Nearly a decade of research, business model innovation and funding, among other things, had gone into making a business case for clean technology at the base of the pyramid a reality. What went wrong? Was the business case for this venture flawed? Were there too many moving parts? Was greater focus indeed required? Could the execution have been different? Was patient capital really patient?
Thinking like a mountain
In his 1949 classic book, A Sand County Almanac, Aldo Leopold coined a phrase that would reverberate through history: “thinking like a mountain” (Flader 1974). He was the first to observe that the extermination of wolves, while solving problems for ranchers, led to explosions in deer populations—and trouble for the eco-system as a whole. Focusing only on individual species in isolation, he observed, led to bad outcomes when it came to the natural environment. Better to “think like a mountain” by envisioning the holistic character of natural systems and all their intricate interconnections. Little did he know at the time that his observations about the natural world would one day provide a key insight in the development of sustainable ventures and economies at the base of the world income pyramid in the 21st century. Like Leopold’s single-minded wolf hunters, too many BoP ventures and initiatives have been “rifle shots”—business strategies premised on the design and sale of low-cost products to targeted low-income end-users. The landscape is littered with the remains of failed BoP ventures focused on the sale of such things as low-cost water filters, solar lights, clean cookstoves and myriad other household goods. The reasons for failure: product misfire, low sales penetration, high selling and distribution costs, and inability to scale (Simanis 2012). As Khanna and Palepu at Harvard Business School observed many years ago in “Why Focused Strategies May Be Wrong for Emerging Markets” (1997), such an approach can work well in developed markets where infrastructure and institutions are well established.
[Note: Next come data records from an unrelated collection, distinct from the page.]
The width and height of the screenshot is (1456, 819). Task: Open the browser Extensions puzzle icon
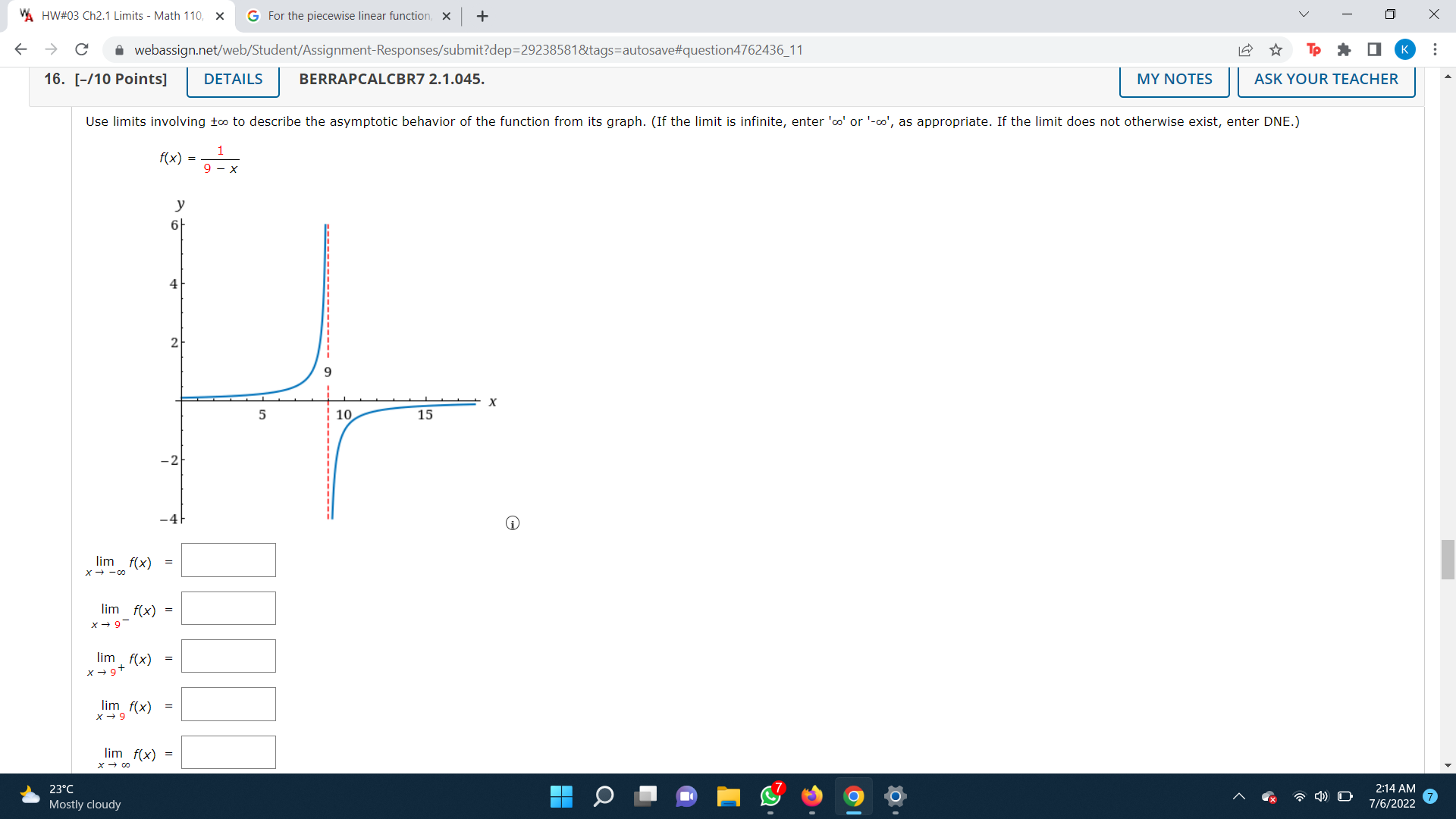point(1345,49)
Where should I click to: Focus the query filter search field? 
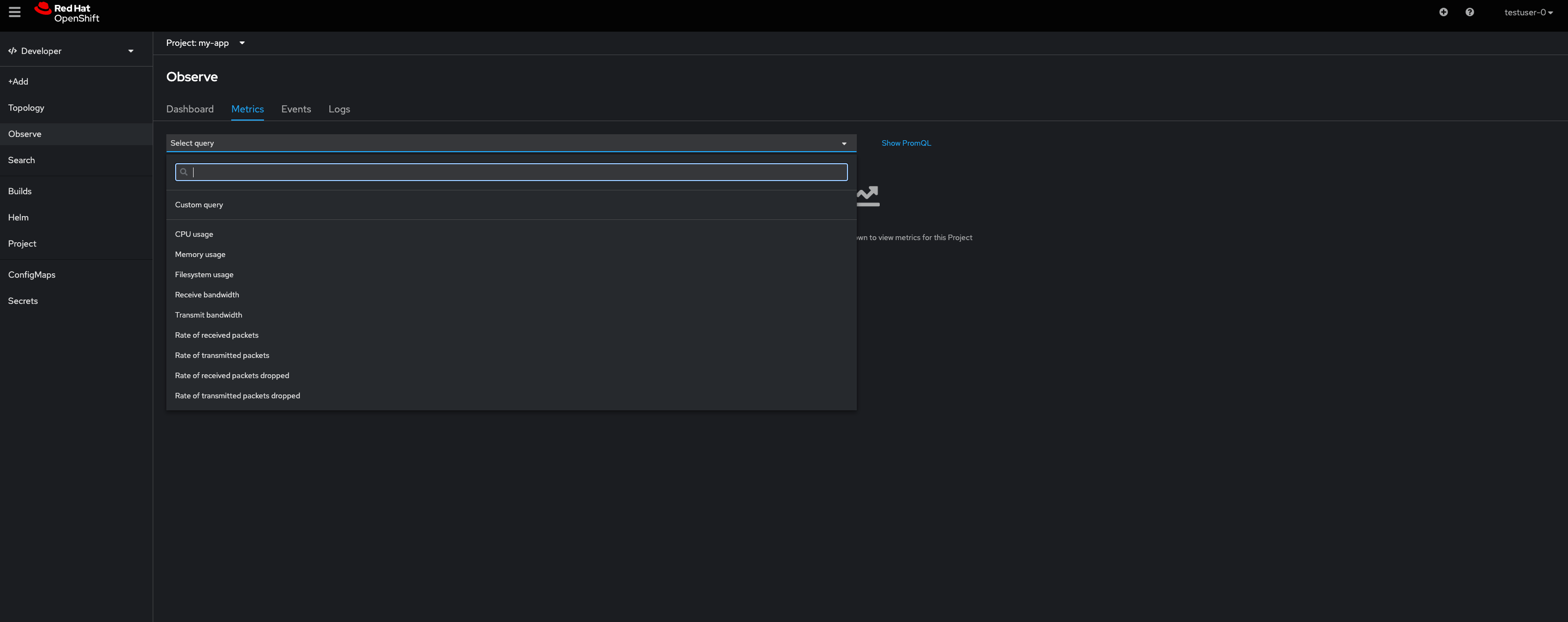[x=518, y=172]
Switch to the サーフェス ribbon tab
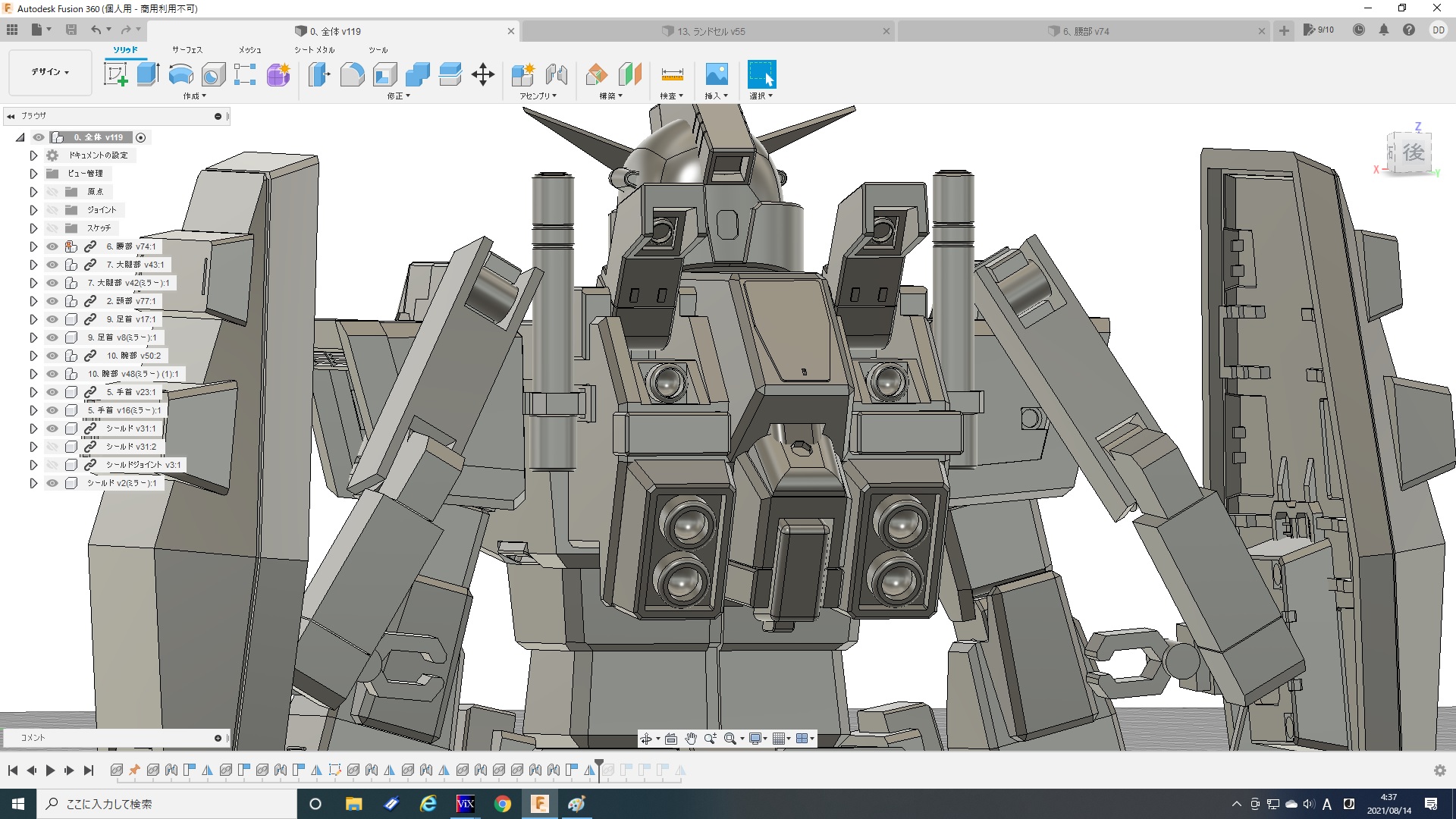The width and height of the screenshot is (1456, 819). click(187, 49)
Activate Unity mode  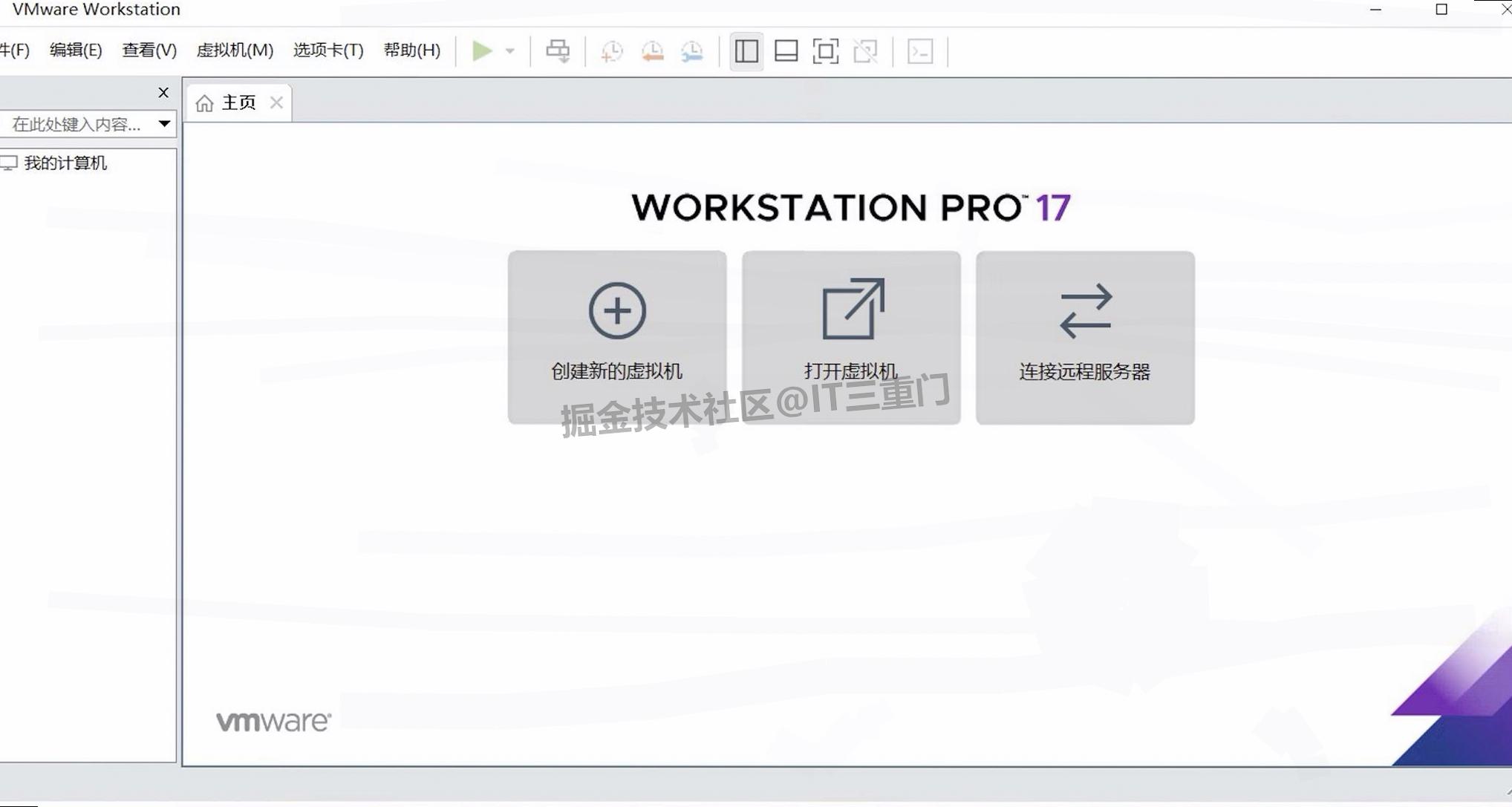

But in the developing world, such a “rifle shot” approach is a death sentence. That is why most successful corporations from the developing world are highly diversified “business houses”—they can supply the infrastructure and institutions (e.g. power, transport, distribution, education, healthcare) that are missing in the society itself. In short, they think (and act) like a mountain. It is now becoming increasingly clear that the same logic applies to individual BoP ventures and initiatives—success demands that BoP enterprises create wide and compelling value propositions.